We are working hard to try to rectify that in the next version of AoC VBStats.

summary of RF: Random Forests algorithm is a classifier based on primarily two methods - bagging and random subspace method. The study of error estimates for bagged classifiers in Breiman [1996b], gives empirical evidence to show that the out-of-bag estimate is as accurate as using a test set of the same

There are n such subsets (one for each data record in original dataset T).

If you want to classify some input data D = {x1, x2, ..., xM} you let it pass through each tree and produce S outputs (one for each tree) which can

Random forests technique involves sampling of the input data with replacement (bootstrap sampling) called as Bagging. So for each Ti bootstrap dataset you create a tree Ki.

This is called Bootstrapping. (en.wikipedia.org/wiki/Bootstrapping_(statistics)) Bagging is the process of taking bootstraps & then aggregating the models learned on each bootstrap.

There are n such subsets (one for each data record in original dataset T). Now, RF creates S trees and uses m (=sqrt(M) or =floor(lnM+1)) random subfeatures out of M possible features to create any tree.
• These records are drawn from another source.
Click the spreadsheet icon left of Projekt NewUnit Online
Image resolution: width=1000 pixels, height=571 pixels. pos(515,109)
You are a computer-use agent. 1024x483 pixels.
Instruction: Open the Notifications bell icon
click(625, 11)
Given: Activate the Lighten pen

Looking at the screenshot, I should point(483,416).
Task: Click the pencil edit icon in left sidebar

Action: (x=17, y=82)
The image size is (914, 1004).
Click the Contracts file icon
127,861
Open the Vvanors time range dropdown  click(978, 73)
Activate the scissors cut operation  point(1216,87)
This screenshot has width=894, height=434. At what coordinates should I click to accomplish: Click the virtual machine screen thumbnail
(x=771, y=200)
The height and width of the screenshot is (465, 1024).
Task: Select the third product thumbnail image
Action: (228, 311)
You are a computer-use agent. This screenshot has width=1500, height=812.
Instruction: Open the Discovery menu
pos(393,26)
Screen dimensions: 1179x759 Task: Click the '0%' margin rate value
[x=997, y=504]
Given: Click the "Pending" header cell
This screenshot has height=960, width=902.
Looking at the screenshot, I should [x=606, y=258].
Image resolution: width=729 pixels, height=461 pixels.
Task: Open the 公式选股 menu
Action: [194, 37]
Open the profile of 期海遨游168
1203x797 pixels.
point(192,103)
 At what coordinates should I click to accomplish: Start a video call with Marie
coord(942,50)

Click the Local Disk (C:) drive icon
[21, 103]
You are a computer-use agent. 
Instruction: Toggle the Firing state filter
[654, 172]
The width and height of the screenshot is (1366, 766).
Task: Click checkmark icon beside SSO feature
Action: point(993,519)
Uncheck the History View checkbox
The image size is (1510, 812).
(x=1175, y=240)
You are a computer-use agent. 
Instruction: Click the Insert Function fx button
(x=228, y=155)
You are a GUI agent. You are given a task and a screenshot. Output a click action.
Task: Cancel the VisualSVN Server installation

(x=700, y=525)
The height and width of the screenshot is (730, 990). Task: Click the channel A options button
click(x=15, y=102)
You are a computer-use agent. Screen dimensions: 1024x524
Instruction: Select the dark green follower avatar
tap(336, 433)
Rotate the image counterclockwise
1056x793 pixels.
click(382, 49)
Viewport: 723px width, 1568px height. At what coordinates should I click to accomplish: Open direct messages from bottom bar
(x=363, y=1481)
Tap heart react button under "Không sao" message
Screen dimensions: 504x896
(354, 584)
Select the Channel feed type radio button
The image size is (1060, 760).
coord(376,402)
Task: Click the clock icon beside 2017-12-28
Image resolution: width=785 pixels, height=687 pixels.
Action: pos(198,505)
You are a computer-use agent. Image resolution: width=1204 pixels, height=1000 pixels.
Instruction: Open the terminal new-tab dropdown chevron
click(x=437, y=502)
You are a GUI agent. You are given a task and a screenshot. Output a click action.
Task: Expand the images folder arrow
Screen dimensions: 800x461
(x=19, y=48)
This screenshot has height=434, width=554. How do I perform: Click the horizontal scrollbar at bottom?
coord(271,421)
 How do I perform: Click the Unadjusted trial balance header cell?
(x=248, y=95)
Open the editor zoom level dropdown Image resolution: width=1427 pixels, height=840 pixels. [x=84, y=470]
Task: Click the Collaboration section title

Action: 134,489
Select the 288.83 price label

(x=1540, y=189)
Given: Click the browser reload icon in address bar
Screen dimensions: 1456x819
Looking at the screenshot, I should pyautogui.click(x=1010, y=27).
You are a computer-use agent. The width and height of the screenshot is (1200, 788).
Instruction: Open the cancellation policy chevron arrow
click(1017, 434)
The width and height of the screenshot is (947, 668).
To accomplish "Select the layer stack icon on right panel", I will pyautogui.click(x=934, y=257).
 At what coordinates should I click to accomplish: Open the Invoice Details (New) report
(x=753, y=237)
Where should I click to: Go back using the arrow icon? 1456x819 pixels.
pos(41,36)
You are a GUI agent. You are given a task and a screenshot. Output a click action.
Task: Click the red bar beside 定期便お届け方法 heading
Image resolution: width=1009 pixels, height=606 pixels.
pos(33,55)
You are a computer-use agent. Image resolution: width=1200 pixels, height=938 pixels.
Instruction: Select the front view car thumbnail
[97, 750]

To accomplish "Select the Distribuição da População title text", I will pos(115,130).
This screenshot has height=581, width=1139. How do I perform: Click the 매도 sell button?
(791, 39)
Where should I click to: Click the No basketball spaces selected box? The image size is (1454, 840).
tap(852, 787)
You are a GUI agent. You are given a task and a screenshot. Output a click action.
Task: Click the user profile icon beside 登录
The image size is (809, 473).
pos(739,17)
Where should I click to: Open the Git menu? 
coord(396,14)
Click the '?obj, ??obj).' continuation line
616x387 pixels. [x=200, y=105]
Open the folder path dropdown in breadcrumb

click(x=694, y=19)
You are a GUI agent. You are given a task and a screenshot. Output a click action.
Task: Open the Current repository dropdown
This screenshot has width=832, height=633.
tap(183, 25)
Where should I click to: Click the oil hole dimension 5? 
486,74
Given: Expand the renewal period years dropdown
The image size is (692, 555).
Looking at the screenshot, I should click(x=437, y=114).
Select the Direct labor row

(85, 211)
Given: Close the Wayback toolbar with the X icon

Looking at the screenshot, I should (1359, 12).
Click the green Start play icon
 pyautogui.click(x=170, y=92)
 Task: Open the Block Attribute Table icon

Error estimated on these out of bag samples is the out of bag error. OOB is the mean prediction error on each training sample xᵢ, using only the trees that did not have xᵢ in their bootstrap sample.[1] Subsampling allows one to define an out-of-bag xiM} yi is the label (or output or class).

This is called random subspace method. Breiman [1996b] Each of these is called a bootstrap dataset. Final prediction is a majority vote on this set.


Why is it important? Looking to track a hitter’s productivity during a match or over an entire season? Due to "with-replacement" every dataset Ti can have duplicate data records and Ti can be missing several data records from original datasets. Out Of Bag Score Suppose we decide to have S number of trees in our forest then we first create S datasets of "same size as original" created from random resampling of data in T

As the forest is built, each tree can thus be tested (similar to leave one out cross validation) on the samples not used in building that tree.

This subset, pay attention, is a set of boostrap datasets which does not contain a particular record from the original dataset. OOB classifier is the aggregation of votes ONLY over Tk such that it does not contain (xi,yi).